Read the data below. Every line holding the string "scrollbar" must be copied.
# # #
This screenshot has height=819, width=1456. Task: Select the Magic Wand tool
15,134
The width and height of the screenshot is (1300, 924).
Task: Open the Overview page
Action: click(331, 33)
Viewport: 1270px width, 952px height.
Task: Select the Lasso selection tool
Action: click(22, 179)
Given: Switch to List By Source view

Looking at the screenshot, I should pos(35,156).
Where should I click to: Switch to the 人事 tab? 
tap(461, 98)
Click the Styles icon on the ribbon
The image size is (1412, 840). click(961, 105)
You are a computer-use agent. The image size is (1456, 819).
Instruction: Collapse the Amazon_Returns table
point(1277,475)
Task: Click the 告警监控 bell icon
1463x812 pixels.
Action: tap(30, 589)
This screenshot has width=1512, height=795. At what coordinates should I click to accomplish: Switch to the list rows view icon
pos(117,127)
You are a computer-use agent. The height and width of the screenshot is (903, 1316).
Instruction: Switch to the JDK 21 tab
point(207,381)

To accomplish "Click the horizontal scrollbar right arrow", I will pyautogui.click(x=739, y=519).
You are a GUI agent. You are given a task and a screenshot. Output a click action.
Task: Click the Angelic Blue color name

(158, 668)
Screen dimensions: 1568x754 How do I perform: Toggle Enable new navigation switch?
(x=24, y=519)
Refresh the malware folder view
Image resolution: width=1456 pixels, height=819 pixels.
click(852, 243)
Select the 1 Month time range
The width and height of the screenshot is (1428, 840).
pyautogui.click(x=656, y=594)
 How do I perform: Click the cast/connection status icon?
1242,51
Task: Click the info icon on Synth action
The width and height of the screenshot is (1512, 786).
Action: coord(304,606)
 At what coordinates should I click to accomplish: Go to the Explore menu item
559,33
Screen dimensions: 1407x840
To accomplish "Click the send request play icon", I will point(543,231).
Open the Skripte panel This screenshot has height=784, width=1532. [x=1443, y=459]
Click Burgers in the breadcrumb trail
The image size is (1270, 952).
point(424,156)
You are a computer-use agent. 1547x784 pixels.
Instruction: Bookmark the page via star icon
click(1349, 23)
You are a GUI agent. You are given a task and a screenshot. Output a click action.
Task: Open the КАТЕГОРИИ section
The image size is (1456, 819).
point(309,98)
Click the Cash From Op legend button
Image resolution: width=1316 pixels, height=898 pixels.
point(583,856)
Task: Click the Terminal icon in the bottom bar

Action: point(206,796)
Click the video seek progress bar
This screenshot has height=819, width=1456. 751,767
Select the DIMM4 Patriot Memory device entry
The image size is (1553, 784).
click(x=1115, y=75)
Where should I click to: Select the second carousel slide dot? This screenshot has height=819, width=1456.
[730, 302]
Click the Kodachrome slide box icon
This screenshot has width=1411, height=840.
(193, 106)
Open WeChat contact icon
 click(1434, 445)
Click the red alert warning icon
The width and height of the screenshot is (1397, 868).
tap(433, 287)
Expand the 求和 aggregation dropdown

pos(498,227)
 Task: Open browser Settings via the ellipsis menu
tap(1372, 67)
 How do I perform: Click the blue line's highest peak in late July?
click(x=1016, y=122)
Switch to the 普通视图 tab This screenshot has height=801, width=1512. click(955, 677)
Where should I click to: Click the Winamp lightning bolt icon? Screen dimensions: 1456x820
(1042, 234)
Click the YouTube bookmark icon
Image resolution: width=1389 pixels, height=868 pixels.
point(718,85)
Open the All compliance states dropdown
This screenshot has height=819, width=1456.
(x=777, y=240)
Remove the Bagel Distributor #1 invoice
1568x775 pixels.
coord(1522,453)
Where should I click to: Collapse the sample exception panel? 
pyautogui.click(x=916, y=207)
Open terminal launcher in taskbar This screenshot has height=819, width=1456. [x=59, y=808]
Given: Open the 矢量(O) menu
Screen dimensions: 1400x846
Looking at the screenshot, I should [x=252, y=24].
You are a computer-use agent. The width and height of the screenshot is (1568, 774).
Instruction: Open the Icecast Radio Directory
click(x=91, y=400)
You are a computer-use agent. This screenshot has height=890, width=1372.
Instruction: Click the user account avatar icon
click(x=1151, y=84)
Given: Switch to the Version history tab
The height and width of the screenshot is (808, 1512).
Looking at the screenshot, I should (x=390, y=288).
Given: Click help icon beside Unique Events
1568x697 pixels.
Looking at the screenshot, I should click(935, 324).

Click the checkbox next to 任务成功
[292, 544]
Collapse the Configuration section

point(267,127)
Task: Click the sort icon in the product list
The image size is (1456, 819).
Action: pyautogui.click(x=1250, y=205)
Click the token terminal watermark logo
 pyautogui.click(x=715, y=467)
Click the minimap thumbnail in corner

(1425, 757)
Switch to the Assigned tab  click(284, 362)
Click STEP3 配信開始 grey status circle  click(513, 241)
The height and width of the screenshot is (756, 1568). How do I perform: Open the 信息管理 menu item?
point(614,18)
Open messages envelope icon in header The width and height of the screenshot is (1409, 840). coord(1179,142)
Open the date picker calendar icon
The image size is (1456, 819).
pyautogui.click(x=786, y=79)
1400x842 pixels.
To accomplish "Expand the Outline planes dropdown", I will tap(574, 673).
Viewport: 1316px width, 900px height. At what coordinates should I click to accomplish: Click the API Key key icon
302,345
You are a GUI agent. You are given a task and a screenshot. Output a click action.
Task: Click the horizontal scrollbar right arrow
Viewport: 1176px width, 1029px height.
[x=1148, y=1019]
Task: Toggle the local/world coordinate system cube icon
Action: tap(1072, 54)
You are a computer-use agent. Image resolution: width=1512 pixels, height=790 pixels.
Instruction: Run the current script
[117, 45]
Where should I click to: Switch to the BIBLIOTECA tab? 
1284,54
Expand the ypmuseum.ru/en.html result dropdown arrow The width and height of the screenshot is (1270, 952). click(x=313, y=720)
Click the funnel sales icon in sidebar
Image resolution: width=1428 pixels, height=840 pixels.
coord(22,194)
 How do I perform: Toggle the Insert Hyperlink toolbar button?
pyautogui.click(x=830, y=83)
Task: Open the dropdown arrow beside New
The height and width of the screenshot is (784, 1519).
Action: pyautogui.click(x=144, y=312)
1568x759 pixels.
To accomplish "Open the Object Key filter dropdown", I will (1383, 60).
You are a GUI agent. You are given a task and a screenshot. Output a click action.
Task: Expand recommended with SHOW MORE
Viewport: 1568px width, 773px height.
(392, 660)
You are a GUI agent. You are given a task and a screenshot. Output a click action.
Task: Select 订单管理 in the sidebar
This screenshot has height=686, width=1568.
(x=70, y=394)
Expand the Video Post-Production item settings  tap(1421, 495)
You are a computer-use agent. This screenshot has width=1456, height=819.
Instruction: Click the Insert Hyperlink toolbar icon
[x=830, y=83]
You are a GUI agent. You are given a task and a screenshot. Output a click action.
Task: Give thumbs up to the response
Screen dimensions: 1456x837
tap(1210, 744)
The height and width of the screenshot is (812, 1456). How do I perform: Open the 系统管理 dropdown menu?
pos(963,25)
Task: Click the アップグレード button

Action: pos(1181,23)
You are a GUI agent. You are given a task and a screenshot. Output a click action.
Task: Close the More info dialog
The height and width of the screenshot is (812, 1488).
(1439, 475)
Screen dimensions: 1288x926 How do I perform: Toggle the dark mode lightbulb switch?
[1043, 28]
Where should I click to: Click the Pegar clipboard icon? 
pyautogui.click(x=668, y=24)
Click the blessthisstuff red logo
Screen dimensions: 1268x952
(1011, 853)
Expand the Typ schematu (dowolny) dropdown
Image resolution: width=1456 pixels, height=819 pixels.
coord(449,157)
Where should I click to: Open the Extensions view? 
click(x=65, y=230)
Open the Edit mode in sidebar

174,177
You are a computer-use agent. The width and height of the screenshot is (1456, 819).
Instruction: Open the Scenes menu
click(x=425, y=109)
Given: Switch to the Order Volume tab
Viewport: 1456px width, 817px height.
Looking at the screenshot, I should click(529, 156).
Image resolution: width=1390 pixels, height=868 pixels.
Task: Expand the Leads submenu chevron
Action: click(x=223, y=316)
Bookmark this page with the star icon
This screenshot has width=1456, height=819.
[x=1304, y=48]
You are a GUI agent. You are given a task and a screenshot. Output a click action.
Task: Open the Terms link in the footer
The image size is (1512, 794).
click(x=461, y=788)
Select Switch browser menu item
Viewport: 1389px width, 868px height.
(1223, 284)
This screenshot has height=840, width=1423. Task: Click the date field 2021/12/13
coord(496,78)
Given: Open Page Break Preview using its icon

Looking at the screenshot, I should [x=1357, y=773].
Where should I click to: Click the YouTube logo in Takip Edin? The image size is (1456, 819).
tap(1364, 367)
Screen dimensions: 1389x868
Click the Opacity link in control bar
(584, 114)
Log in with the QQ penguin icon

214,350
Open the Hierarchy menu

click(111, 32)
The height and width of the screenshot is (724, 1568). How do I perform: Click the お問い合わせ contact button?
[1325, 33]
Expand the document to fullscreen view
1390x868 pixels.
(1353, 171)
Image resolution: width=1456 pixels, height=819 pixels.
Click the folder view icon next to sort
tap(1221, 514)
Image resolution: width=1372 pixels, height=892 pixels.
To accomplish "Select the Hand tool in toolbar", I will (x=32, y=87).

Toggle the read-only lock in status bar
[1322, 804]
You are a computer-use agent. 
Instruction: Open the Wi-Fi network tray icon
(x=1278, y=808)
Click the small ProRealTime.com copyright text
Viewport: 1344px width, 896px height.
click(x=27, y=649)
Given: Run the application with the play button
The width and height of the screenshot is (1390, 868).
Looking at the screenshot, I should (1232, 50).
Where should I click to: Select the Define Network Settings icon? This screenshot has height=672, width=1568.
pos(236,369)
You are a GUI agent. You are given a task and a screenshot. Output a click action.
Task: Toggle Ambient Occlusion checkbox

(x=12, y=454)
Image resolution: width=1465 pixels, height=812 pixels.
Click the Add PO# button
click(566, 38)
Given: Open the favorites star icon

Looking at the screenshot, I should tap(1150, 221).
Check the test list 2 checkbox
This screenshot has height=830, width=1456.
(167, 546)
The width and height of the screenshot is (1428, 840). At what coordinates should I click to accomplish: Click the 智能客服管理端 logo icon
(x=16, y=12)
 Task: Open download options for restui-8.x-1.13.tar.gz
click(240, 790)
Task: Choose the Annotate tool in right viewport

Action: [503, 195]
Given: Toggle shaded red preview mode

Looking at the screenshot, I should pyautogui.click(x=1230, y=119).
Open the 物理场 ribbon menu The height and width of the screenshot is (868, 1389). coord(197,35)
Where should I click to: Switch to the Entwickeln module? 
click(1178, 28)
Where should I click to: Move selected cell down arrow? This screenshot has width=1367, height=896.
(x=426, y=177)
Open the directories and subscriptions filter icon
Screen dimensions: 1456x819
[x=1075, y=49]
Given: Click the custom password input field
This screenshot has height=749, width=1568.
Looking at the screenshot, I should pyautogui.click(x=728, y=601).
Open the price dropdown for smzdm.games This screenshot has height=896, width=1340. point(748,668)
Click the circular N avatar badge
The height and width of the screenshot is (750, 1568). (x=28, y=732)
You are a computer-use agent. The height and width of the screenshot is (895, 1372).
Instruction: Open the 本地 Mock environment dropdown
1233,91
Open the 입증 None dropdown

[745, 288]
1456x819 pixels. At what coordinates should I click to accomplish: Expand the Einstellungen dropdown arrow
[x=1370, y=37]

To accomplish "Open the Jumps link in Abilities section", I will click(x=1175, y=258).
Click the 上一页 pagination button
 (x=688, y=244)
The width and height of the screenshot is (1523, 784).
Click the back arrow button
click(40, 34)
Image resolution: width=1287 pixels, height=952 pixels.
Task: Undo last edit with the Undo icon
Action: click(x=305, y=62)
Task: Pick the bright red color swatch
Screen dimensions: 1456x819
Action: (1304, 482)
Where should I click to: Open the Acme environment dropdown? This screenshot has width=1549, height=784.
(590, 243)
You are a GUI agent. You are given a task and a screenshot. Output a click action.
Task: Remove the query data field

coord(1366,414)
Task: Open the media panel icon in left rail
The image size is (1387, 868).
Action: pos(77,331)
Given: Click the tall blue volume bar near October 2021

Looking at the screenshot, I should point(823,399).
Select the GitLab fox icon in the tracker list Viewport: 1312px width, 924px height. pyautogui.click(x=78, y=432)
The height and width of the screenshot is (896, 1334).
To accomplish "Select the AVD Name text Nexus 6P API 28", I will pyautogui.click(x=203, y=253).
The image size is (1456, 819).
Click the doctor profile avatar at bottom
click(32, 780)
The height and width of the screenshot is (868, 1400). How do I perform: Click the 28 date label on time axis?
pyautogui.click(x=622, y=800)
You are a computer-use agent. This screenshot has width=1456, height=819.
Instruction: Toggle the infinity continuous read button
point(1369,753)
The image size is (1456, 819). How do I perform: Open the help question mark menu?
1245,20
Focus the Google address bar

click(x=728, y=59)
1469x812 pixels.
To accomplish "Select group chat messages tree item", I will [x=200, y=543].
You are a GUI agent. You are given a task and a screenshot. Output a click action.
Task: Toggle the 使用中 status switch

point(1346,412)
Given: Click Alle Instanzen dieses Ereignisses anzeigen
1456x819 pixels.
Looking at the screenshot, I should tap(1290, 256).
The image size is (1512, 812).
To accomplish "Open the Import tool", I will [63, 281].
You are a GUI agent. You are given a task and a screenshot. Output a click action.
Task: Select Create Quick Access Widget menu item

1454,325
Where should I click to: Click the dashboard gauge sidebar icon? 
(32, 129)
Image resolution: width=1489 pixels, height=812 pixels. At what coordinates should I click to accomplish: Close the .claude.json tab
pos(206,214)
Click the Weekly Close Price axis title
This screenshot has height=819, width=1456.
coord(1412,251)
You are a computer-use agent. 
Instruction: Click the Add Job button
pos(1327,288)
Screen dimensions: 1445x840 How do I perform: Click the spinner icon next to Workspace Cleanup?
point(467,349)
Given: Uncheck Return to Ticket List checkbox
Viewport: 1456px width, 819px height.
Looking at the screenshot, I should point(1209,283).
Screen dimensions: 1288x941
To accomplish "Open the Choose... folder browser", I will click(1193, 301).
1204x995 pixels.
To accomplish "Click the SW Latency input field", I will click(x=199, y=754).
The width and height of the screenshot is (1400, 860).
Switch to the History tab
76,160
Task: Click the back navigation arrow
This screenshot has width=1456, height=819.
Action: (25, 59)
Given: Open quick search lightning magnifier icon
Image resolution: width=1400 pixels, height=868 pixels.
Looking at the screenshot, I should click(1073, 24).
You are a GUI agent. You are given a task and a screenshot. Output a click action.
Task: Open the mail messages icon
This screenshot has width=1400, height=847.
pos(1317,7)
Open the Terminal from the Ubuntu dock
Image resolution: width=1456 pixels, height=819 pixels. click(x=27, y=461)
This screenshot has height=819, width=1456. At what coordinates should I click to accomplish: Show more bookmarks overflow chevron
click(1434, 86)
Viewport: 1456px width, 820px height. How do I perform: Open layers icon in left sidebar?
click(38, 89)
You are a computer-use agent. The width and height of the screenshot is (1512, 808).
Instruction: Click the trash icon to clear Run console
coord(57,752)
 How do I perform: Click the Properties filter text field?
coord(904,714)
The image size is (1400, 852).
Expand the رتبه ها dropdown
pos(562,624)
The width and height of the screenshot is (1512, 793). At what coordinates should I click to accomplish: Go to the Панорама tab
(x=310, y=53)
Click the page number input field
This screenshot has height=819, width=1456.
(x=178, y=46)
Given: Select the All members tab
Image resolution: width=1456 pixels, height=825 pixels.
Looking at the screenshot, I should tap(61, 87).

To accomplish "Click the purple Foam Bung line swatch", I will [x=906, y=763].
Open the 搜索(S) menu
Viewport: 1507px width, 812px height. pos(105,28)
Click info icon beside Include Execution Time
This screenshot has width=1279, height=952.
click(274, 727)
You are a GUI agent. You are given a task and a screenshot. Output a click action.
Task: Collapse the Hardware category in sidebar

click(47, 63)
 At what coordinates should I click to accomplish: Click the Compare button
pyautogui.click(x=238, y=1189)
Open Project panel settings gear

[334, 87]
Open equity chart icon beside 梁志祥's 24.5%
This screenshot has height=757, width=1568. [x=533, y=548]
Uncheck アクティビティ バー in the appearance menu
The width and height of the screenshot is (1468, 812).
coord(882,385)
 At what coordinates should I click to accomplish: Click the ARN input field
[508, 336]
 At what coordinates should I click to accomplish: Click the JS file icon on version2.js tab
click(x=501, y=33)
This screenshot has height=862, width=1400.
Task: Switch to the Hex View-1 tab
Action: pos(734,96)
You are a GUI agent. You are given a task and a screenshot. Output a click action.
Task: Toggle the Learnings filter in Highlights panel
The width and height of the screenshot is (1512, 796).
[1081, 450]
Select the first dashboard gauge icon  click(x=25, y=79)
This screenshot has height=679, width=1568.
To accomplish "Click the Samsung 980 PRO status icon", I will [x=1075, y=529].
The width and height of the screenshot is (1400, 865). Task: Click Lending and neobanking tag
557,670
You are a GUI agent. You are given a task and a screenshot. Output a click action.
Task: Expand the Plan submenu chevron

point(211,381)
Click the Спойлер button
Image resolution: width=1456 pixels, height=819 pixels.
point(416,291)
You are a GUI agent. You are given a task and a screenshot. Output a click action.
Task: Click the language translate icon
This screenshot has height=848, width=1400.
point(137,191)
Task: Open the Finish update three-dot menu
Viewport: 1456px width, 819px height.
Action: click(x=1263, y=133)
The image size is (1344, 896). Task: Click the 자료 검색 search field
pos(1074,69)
# # #
# Expected output:
To accomplish "Click the horizontal scrollbar right arrow", I will pyautogui.click(x=739, y=519).
Task: Click the horizontal scrollbar right arrow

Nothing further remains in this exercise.